We modeled the in vivo DINT in the auditory system using the macaque visual system as a model hierarchy with realistic biological constraints due to the lack of tract-tracing data for the auditory system; note that sensory system and species differences limit our ability to derive precise quantitative conclusions from the modeling results but still afford qualitative insights. We specifically used the 6 biophysical-model nodes that directly corresponded to levels of our visual hierarchy and for which tracttracing data were available: V1 (level 1), V2 (level 2), V4 (level 4), MT (level 5), 8l (level 8), and 46d (level 9).”

The legend descriptions "insets for A" and "Insets for B" should be B and C respectively, I think?

We thank the reviewer for bringing this to our attention. The revised legend has been corrected.

Also in the phrase "Insets for A show predicted INT values" does “predicted” mean estimated from in vivo data? “Predicted” sounds like a model has been involved but I assume that is not the case?

We appreciate the reviewer raising this question and apologize for the lack of clarity. The in vivo data displayed are from “exemplary cases” based on regression fits of model M1_primary. From this model we can estimate INT values per hierarchical level from exemplary cases capturing the extreme symptom profiles (high hallucination only, high delusion only, both high, or both low), which allows us to produce more idealized and extreme patterns that facilitate model fitting. We have revised the manuscript to improve the clarity of this section.

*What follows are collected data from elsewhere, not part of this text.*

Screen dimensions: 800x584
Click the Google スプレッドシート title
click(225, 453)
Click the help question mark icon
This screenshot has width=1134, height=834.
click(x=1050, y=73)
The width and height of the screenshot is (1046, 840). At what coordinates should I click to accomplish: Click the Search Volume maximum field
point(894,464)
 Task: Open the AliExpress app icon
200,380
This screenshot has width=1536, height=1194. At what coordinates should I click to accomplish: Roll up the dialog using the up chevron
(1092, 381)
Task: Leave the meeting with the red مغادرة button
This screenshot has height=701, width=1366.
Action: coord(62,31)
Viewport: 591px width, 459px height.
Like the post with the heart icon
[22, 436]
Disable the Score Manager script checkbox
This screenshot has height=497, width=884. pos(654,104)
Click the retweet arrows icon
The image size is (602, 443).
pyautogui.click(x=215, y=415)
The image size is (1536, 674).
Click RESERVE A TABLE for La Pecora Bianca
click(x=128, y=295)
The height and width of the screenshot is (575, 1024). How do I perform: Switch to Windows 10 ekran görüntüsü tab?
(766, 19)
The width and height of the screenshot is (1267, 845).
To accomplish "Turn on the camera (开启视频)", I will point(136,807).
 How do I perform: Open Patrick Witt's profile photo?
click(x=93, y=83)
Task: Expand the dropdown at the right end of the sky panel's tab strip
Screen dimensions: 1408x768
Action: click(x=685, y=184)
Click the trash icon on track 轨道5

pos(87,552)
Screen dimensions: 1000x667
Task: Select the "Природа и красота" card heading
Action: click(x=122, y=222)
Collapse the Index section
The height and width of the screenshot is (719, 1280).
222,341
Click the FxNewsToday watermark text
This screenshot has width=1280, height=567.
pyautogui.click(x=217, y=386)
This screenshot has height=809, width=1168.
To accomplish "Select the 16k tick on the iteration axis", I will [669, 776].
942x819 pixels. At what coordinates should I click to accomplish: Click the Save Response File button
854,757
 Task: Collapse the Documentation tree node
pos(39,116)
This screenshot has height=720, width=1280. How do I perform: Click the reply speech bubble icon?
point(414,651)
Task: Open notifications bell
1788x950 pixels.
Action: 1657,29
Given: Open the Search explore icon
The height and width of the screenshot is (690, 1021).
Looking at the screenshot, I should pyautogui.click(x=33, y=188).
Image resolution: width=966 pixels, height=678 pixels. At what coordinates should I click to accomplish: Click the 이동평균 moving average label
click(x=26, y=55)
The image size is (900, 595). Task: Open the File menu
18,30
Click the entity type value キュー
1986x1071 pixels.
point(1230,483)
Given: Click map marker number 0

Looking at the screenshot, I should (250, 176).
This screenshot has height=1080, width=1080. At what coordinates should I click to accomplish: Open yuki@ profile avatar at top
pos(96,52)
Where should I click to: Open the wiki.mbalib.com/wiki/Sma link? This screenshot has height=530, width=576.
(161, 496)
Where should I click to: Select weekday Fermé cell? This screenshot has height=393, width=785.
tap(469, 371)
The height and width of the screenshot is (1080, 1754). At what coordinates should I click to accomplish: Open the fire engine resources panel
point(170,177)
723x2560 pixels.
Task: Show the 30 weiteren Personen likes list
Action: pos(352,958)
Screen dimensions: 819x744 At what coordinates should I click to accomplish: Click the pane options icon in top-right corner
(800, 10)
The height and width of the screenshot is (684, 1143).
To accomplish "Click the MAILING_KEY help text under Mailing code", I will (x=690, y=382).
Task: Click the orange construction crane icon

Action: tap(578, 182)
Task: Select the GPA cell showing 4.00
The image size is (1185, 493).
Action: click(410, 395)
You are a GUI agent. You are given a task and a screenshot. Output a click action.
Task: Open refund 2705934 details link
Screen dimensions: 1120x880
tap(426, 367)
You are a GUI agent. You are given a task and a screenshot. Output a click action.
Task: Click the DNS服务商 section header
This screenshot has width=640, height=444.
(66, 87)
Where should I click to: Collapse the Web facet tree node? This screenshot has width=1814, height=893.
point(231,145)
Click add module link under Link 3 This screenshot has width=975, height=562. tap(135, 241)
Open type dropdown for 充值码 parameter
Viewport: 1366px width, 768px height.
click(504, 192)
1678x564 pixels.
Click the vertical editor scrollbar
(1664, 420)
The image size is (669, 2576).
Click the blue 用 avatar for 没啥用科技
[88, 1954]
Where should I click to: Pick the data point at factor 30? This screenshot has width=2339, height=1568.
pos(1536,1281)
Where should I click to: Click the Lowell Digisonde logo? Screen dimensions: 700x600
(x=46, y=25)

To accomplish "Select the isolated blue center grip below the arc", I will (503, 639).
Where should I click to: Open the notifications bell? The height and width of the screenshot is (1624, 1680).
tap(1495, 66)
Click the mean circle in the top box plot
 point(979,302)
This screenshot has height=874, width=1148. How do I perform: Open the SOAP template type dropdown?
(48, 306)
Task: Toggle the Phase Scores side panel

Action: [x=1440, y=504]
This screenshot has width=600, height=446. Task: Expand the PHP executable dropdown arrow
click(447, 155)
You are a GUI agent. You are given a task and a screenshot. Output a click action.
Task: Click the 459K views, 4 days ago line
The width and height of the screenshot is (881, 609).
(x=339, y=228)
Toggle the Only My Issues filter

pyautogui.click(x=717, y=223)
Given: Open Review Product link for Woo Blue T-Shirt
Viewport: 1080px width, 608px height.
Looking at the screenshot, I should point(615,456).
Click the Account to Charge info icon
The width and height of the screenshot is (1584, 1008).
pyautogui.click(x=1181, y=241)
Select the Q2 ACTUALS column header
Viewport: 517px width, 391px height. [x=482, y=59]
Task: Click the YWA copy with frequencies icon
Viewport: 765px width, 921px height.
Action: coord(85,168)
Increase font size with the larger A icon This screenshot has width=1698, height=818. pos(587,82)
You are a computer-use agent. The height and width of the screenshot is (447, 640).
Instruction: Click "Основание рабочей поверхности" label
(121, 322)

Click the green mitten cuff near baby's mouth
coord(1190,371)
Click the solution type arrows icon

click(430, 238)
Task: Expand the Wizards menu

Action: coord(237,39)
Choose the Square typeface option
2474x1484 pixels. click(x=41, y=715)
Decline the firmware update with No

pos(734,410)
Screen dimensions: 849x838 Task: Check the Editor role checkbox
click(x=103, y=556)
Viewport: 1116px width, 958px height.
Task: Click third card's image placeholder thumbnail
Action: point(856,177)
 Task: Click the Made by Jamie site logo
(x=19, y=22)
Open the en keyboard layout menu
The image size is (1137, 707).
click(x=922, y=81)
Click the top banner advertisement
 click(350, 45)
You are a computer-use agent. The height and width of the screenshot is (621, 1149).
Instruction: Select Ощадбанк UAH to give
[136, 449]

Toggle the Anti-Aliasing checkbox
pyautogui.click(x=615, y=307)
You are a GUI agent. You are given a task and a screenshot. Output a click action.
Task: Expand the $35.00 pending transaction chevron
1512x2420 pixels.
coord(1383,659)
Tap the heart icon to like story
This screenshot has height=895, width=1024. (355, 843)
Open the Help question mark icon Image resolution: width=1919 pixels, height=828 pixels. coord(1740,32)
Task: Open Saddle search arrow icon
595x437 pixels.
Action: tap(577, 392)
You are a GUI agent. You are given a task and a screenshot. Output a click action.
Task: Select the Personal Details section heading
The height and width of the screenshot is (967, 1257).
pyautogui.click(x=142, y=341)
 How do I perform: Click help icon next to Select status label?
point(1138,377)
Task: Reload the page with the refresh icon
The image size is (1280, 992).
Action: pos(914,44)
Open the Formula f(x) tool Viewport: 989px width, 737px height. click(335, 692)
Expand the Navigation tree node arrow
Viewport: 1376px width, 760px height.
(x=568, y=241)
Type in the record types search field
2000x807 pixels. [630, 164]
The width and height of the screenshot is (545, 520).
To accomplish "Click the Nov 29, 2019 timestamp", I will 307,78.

The following was added to the revised manuscript to address this comment:

“Results:

To fit the biophysical model, we first estimated in vivo data for exemplary cases using regression fits from M1_primary (Materials and methods) in the auditory system – the system that showed the strongest effects. […] For all exemplary cases, the severity of other symptoms and the values of covariates were set to the average values from all patients. Changes of INT for exemplary cases 2–4 were determined as the difference in INT relative to the ‘no hallucinations or delusions’ case (in vivo DINT; Figure 4A).”

I don't understand the difference between the Insets for A and B?

We apologize again for the lack of clarity. We have modified this figure to no longer include the insets. Figure 4A now shows the difference in estimated INT values (from regression fits of model M1_primary) between the 3 pathological exemplary cases (hallucinations, delusions, or both) and the reference exemplary cases (no hallucinations or delusions). Figure 4B now shows the biophysical model. Figure 4C now shows the difference in simulated INT values (from the biophysical model) between the three pathological scenarios and the reference model. Figure 4D now shows the changes in E/I ratio used to produce the results in Figure 4C (determined by fitting the results in Figure 4A).